Intervention de Christine Lavarde

Réunion du 2 décembre 2019 à 10h00
Loi de finances pour 2020 — Investissements d'avenir

Photo de Christine LavardeChristine Lavarde :

Monsieur le président, monsieur le ministre, mes chers collègues, je me fais le porte-parole de Jean Bizet, qui a pris ma suite comme rapporteur spécial pour les crédits de la mission « Investissements d’avenir ».

Je suis heureuse de constater que les crédits demandés pour 2020 s’élèvent à 2 milliards d’euros, soit près du double du montant qui a été voté l’année dernière. Cela témoigne incontestablement de la montée en puissance du troisième programme d’investissements d’avenir, le PIA 3. La nouvelle programmation triennale prévoit ensuite une stabilisation autour de 2 milliards d’euros en 2021 et 2022.

Au-delà de cette augmentation des crédits, nous pouvons affirmer qu’après un démarrage relativement poussif le PIA 3 est désormais pleinement mis en œuvre. Quatre chiffres en témoignent : 90 % des autorisations sont consommées, 26 conventions État-opérateurs ont été signées sur 27, 820 projets sont aujourd’hui en phase active, donnant lieu à un investissement de 1, 7 milliard d’euros.

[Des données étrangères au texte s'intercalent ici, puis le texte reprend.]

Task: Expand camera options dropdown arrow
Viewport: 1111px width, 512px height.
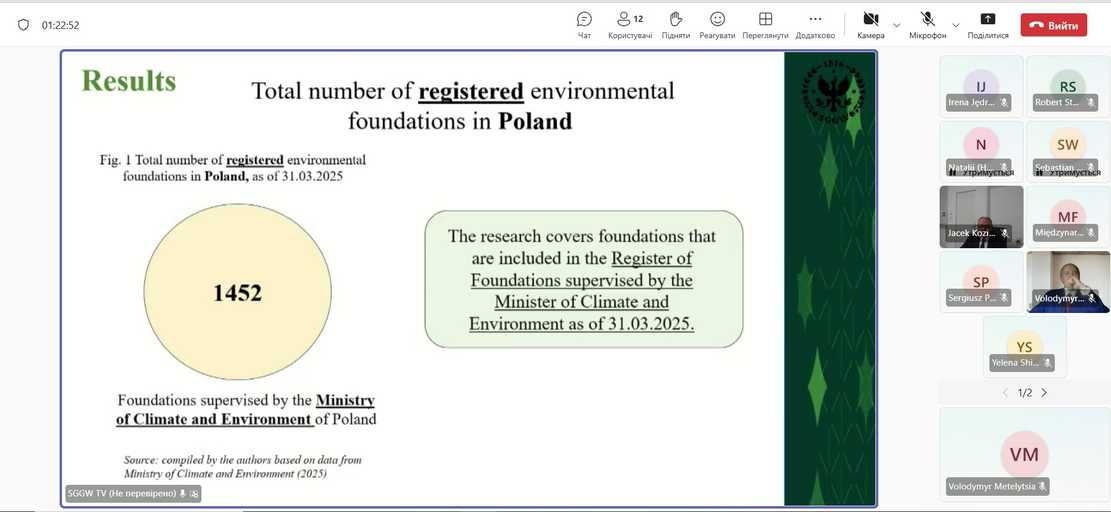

Le PIA 3 est composé d’un nombre important d’actions qui permettent le financement de très nombreux projets. Il me sera donc impossible de les évoquer un par un. Je peux en revanche remarquer que la majorité des actions du PIA 3 ont pour objet de soutenir la recherche et de la valoriser.

Jean Bizet tenait à s’arrêter sur l’action « Programmes prioritaires de recherche », qui illustre bien les forces et les faiblesses du modèle des programmes d’investissements d’avenir. Dotée de 400 millions d’euros, cette action traduit bien l’esprit des PIA : l’État stratège fixe le cap en matière de recherche fondamentale, en définissant les principaux chantiers qui seront éligibles à un financement ; l’Agence nationale de la recherche (ANR) est l’opérateur chargé de mettre en œuvre cette ambition.

Nous nous félicitons que figure le chantier de l’intelligence artificielle. L’Europe et la France ont accumulé trop de retard dans ce domaine ; le concours de 75 millions d’euros apporté par le PIA 3 à la constitution des nouveaux instituts interdisciplinaires d’intelligence artificielle (3IA) n’est donc pas de trop. Une certaine dispersion – pour ne pas dire un saupoudrage – des fonds publics en faveur de l’intelligence artificielle peut toutefois être déplorée.

Nous sommes plus dubitatifs quant à la thématique « Recherche dans le domaine du sport de très haute performance », qui se voit dotée de 20 millions d’euros au sein de cette même action. Ce domaine ne semble pas parfaitement intégré aux objectifs du PIA.

Il en va de même, cette fois dans le domaine culturel, du projet, repoussé mais pas enterré, de financer la rénovation du Grand Palais par les crédits du PIA. La commission des finances est vivement opposée à ce type de détournements.

Il ne s’agit pas de remettre en cause le bien-fondé d’un soutien public à de telles initiatives ; nous constatons simplement que les actions du PIA 3 ne constituent pas l’instrument adapté. Rappelons que les PIA ont été instaurés de manière à accroître le potentiel de croissance de l’économie française en investissant dans des chantiers prioritaires définis par un État stratège, et non pour concourir au financement d’événements ponctuels ou à la rénovation de notre patrimoine.

L’année 2020 marquera le dixième anniversaire du premier PIA ; il est donc l’heure d’en tirer un premier bilan. Celui-ci nécessite une évaluation minutieuse et complexe.

En 2010, le PIA 1 avait été présenté comme une initiative exceptionnelle, un grand emprunt visant à investir dans l’avenir et à tourner la page de la crise. Dix ans et deux PIA plus tard, on pourrait craindre une certaine forme de banalisation de l’exceptionnel. Le secrétariat général pour l’investissement, ainsi que les opérateurs, tendent au contraire à considérer que c’est précisément cette stabilité qui fait la force du dispositif : elle contribue à faire du label PIA un repère que les agents économiques se sont approprié et qui tend à apporter de la crédibilité au soutien public à l’innovation de long terme. C’est ce débat qu’il faudra trancher.

En l’état, la commission vous propose d’adopter sans modification les crédits de cette mission.